Almost all of the future growth in China’s renewable sector is set to come from solar and wind power development. The International Energy Agency predicts that by 2030, China’s installed wind power capacity will grow by 187 percent, to around 430 GW, and that solar capacity will grow by 260 percent, to around 470 GW. During the same time, China’s hydroelectric capacity is only projected to grow by 33 percent, to around 440 GW, while its coal power capacity should remain virtually constant.

Power shift?

China’s enthusiastic uptake of renewable energy is motivated by a number of factors. One is the country’s commitment to improving its air quality, and to reducing its greenhouse gas emissions in line with the Paris Agreement, and its own self-imposed targets. But there are also political reasons for the Chinese to become a clean energy superpower. China’s dominance in the manufacturing of renewable energy components clearly has the potential to be immensely profitable, as the demand for low-carbon power continues to increase worldwide. China’s green revolution could also help to reduce its significant dependence on foreign fossil fuel imports.

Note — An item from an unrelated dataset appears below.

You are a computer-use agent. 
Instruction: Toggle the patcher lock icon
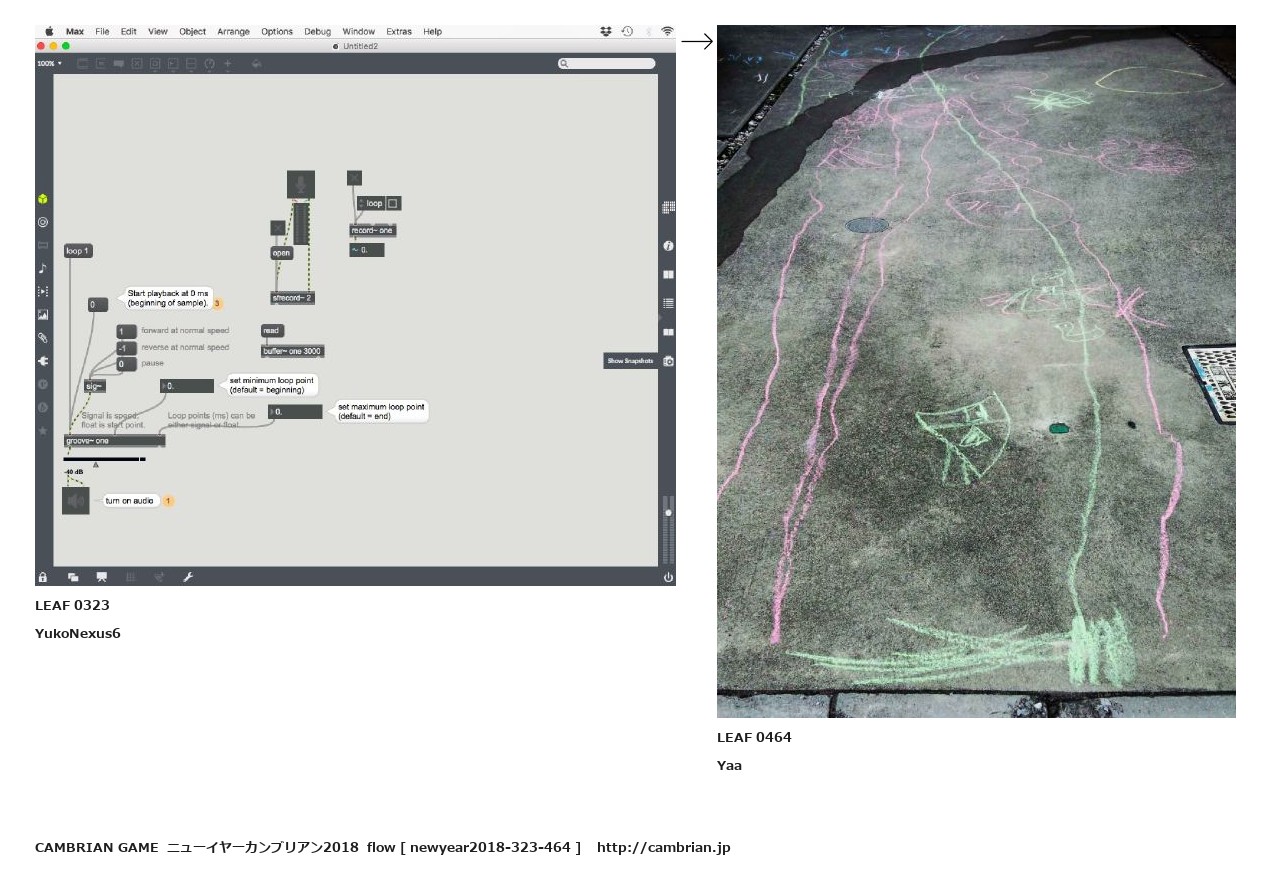point(43,577)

Whatever China’s intentions may be, it’s clear that its shift towards renewable energy will affect much more than just emissions. With the United States opting out of the Paris Agreement, China looks set to expand upon its already strong position in one of the biggest growth industries worldwide. In this light, China’s new role as the world leader in green energy development could have implications for the balance of world power itself.
“Although China isn’t necessarily intending to fill the climate leadership void left by the U.S. withdrawal from Paris, it will certainly be very comfortable providing technology leadership and financial capacity so as to dominate fast-growing [clean energy] sectors”, said Tim Buckley, the IEEFA’s director of energy finance studies, in a recent report.
The image of China as the world’s dirtiest superpower is changing. It may still burn more coal than any other country, but it’s also leading the way in the move towards a cleaner future.